For good measure they added a heavy layer of foam to the front of their cars and a plastic windshield, should the car make a mistake. While not suitable for high-speed interstate road trips, such cars might one day be able to function as, say, robotic taxis in stop-and-go urban settings.

At the soonest, Google says it hopes to put such vehicles on the market by 2019.

“Safety has been paramount for the Google self-driving car team from the very beginning,” said Sebastian Thrun, the artificial intelligence researcher who created the Google project. “We wanted it to be significantly safer to the point where there would be no accidents ever.”

So far Google’s robotic cars have largely succeeded, with just one slow-speed fender bender caused by the robotic driver.

Still, no engineering consensus exists about the best path to vehicle autonomy. In and around Silicon Valley, at least 19 commercial self-driving efforts are underway, ranging from big carmakers like Nissan and Ford and technology giants like Google, Baidu and Apple, to shoestring operations like comma.ai.

Significantly, Toyota, the world’s largest carmaker, has not joined the rush to self-driving. It has established a research laboratory in Palo Alto, California, that does not aim to make a car that drives itself, but instead a “guardian angel” — a computerized system that would take over only when the human driver made an error.

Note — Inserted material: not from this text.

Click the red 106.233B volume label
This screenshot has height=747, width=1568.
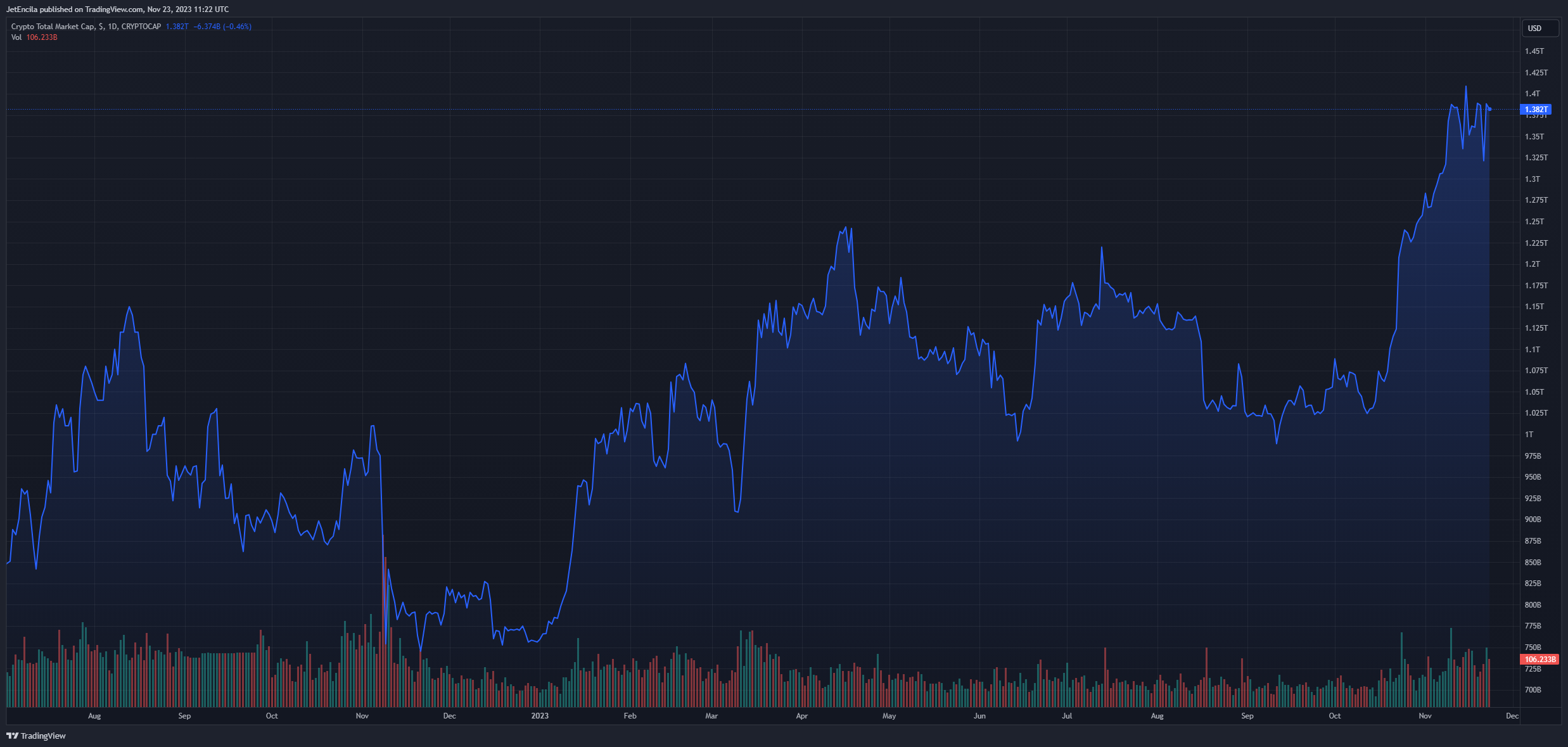point(1539,660)
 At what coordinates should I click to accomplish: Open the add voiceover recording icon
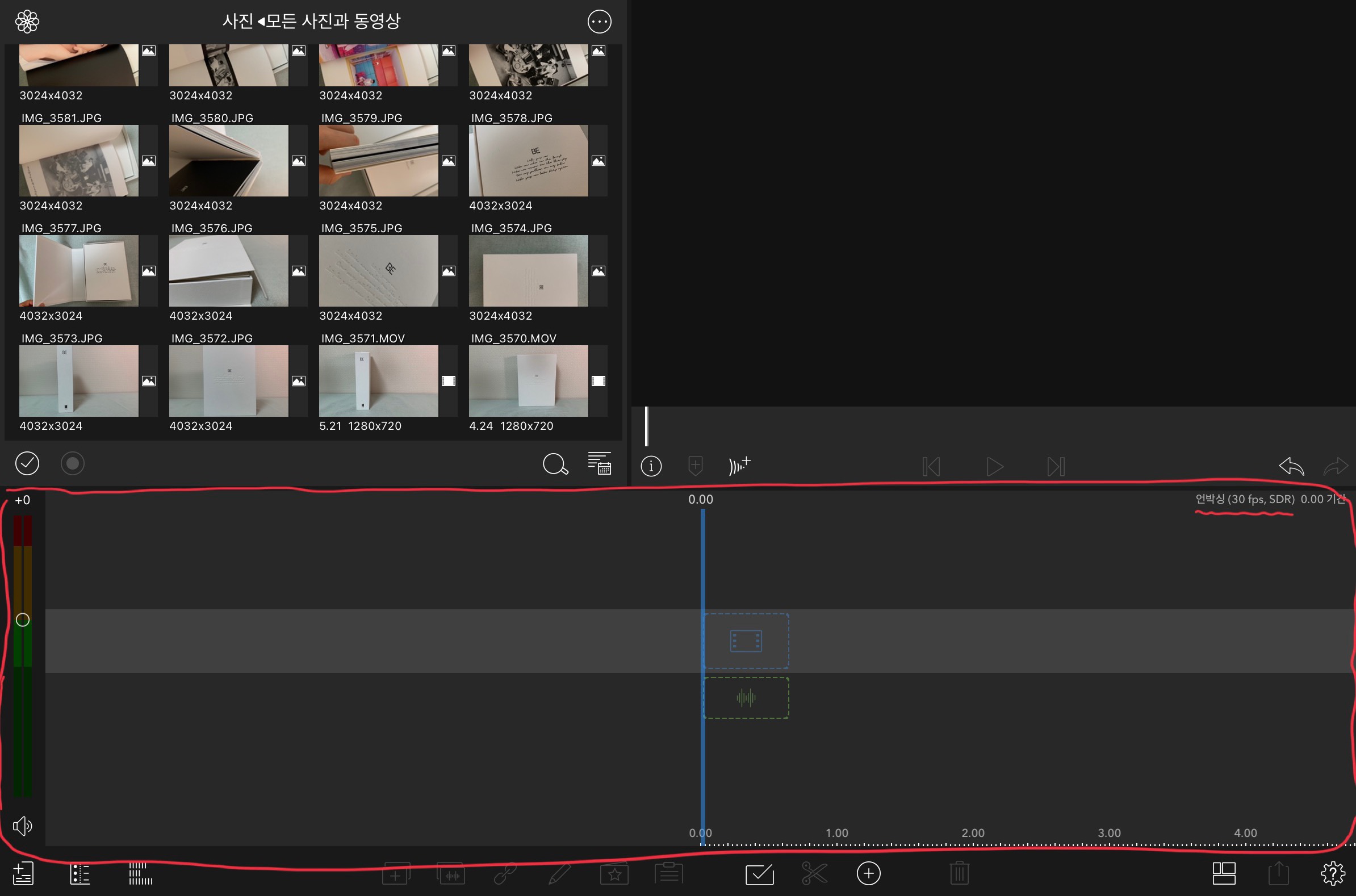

Tesla’s Autopilot system was introduced with great fanfare and customer enthusiasm in October. It has prompted many videos by Tesla owners demonstrating a variety of hands-free driving, including videos posted by Joshua Brown, the driver killed in Florida.

Automotive engineers at work on autonomous vehicles refer to a design challenge they call “overtrust,” the possibility that humans may not fully understand the limitations of the self-driving safety features they rely on.

Tesla notes that Autopilot is meant only to assist drivers, not to replace them. And its onscreen warnings and owner’s manual emphasize that drivers should remain vigilant and keep their hands on or near the wheel at all times.

But in tempting its customers with a feature still so experimental that the company refers to it as a “beta” test, Tesla has sped far ahead of the rest of the industry and in the public’s perception of the state of self-driving technology.

Like Brown, the company’s customers tend to be technically knowledgeable and adventuresome types, who are not necessarily willing to wait for the go-slow approach taken by the rest of the industry. That includes one of Silicon Valley’s best-known engineers.

“Beta products shouldn’t have such life-and-death consequences,” said Steve Wozniak, co-founder of Apple, who owns a Tesla Model S.

Wozniak concedes he worries that the Autopilot feature might lead him to take his eyes off the road at the wrong moment. But that is a risk he is willing to run.

“Even though I might have a slight attention lapse at the exact wrong moment,” he said, “it’s easier to drive this way and not feel as tired.”